(Recorded data)

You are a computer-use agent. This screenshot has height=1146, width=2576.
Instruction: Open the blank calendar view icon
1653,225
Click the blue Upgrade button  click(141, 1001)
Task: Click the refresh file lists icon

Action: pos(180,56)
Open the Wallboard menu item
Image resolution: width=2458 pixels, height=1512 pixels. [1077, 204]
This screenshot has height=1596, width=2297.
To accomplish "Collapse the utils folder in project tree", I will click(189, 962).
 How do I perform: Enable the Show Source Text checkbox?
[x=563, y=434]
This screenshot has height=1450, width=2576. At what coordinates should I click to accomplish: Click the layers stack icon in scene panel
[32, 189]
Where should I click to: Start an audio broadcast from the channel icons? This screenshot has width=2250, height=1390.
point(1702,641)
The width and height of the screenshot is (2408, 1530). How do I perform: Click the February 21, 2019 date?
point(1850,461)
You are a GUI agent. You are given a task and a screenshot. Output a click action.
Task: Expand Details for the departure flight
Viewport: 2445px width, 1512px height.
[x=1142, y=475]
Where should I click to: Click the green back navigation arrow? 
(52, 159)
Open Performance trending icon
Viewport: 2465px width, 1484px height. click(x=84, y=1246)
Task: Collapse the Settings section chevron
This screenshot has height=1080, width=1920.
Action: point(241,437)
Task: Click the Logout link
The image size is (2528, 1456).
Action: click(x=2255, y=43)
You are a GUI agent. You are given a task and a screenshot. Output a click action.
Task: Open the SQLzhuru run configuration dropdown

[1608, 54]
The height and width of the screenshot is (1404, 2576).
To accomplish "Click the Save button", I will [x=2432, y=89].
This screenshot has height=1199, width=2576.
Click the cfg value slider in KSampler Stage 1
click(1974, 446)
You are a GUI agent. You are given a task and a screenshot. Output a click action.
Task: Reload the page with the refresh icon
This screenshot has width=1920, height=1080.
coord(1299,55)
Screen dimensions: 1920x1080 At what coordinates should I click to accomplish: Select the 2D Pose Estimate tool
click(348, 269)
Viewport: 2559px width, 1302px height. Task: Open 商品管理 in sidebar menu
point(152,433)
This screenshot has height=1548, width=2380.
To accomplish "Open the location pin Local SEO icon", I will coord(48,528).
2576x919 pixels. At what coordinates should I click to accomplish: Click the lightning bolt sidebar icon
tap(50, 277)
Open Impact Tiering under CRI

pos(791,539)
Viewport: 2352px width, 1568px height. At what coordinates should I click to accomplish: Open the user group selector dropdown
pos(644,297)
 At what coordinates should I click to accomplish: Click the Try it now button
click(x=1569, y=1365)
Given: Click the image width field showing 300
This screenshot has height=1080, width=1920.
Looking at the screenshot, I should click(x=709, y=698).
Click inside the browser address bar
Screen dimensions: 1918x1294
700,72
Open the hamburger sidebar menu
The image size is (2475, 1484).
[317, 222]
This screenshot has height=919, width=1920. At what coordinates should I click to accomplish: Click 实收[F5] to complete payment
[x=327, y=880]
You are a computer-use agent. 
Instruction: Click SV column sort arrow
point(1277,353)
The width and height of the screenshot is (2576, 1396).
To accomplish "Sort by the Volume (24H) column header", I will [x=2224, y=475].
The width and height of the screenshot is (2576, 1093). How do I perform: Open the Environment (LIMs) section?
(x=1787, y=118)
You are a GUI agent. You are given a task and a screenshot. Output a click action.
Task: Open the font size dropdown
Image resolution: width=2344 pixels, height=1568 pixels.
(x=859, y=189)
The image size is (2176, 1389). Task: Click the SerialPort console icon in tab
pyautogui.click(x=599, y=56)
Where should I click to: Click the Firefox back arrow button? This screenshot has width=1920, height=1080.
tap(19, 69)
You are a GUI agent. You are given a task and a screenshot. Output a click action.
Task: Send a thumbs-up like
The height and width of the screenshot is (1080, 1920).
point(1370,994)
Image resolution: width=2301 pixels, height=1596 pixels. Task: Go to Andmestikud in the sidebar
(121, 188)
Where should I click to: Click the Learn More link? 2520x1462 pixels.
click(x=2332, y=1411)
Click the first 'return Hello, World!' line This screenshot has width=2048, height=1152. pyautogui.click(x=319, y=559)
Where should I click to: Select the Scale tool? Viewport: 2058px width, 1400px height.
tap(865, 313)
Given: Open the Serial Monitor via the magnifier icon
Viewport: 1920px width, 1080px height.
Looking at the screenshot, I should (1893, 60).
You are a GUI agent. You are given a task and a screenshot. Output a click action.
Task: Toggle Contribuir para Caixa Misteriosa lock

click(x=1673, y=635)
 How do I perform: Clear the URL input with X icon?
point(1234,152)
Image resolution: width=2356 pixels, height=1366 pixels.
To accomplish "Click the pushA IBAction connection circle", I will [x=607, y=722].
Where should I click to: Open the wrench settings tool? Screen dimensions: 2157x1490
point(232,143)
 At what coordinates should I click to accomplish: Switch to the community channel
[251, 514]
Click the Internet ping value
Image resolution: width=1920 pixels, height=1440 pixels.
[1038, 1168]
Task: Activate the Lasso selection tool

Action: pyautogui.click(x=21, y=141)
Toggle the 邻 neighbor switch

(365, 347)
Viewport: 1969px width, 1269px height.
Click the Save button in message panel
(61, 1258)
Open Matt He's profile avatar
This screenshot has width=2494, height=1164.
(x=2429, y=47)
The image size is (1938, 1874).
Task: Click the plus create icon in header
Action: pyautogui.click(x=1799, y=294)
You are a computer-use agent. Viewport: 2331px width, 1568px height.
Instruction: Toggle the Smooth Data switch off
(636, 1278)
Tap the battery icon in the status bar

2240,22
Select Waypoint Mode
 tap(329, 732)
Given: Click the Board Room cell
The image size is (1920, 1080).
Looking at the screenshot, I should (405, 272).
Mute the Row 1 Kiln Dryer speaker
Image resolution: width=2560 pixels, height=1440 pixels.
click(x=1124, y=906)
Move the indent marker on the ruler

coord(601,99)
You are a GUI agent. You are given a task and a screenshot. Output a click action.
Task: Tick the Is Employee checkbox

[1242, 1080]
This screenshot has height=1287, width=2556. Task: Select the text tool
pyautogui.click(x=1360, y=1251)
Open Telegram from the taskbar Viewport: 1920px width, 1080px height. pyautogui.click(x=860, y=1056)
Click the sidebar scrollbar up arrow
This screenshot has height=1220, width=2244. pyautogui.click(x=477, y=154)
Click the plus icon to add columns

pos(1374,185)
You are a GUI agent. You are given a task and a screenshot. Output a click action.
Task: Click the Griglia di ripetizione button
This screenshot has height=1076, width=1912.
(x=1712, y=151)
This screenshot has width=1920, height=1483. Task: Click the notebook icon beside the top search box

_INSTRUCTIONS FOR THE TASK_
An exact copy of the lines above, from the one containing "This screenshot has height=919, width=1920." through the one containing "The width and height of the screenshot is (2576, 1396).", is the whole of the answer.

_RESULT OF THE EXERCISE_
This screenshot has height=919, width=1920. At what coordinates should I click to accomplish: Click 实收[F5] to complete payment
[x=327, y=880]
You are a computer-use agent. 
Instruction: Click SV column sort arrow
point(1277,353)
The width and height of the screenshot is (2576, 1396).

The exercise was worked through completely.